⟨

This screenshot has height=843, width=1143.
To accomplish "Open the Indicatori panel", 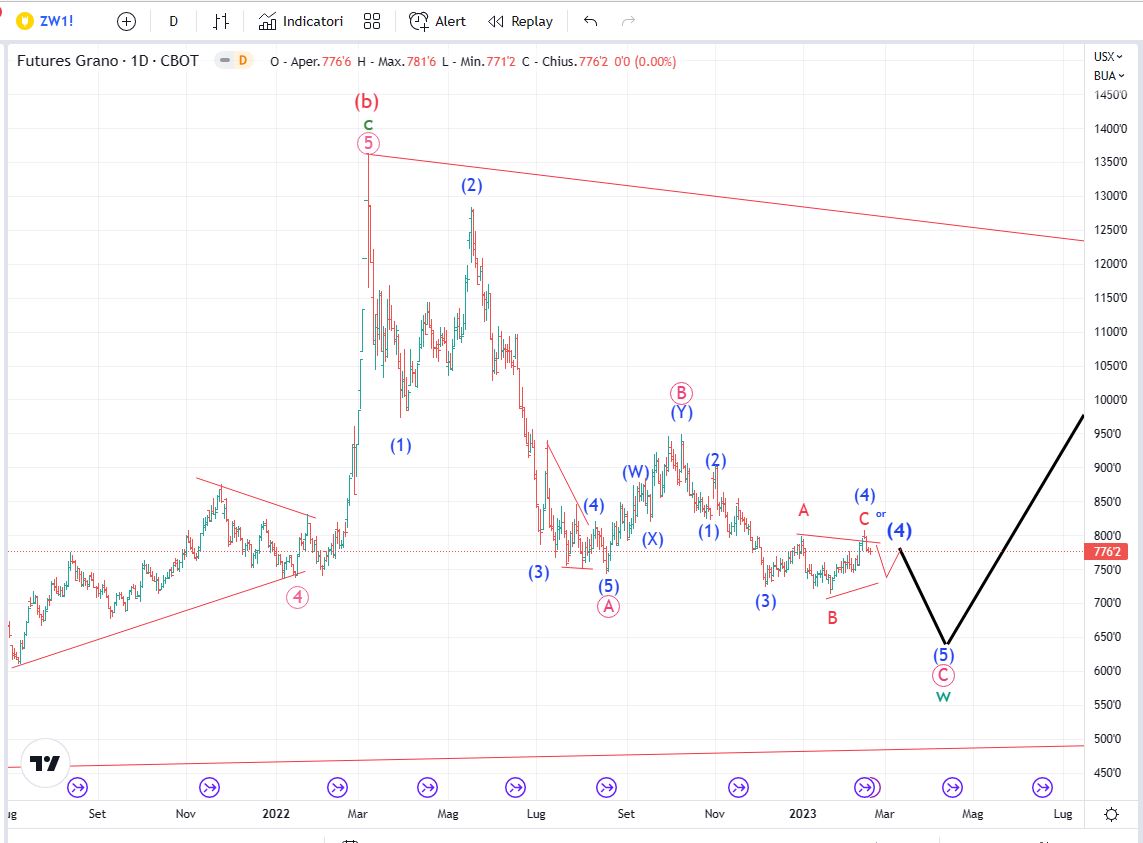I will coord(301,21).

⟩
⟨

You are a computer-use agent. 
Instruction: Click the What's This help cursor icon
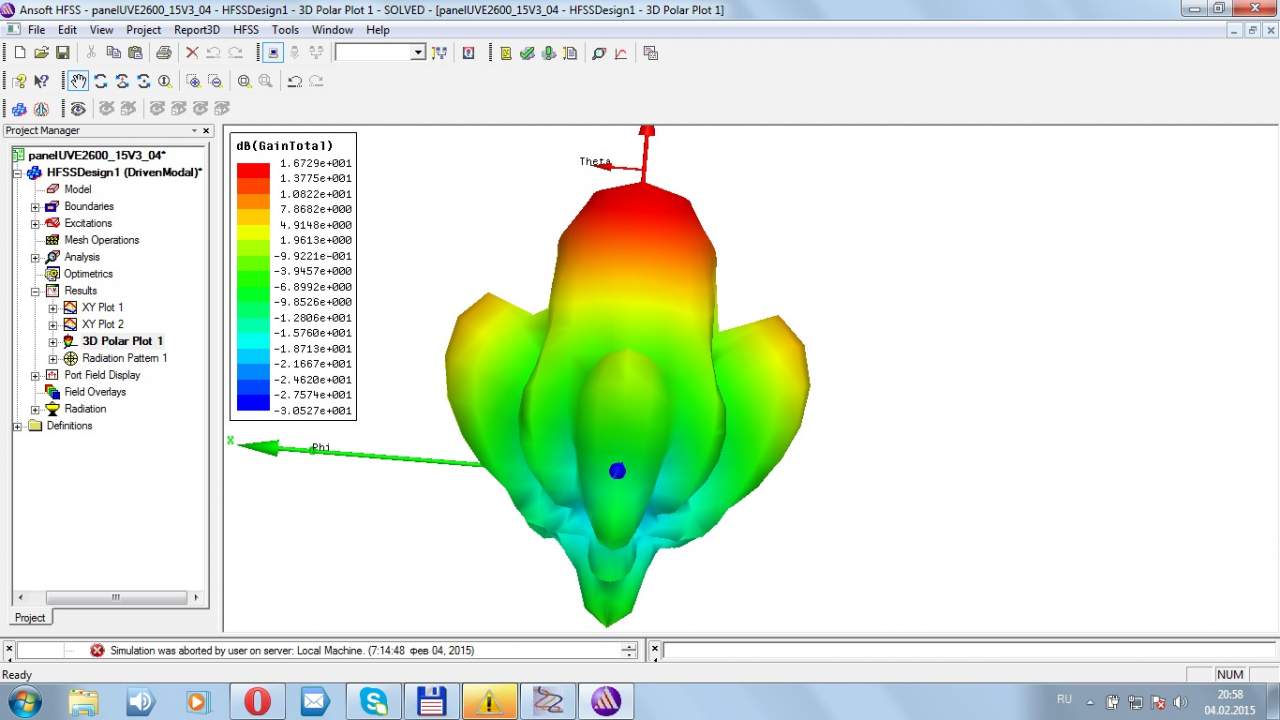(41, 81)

⟩

Prompt:
Pick out each line of the data above that contains the word "This" and copy those lines.

Output:
This screenshot has height=843, width=1143.
Instruction: Click the What's This help cursor icon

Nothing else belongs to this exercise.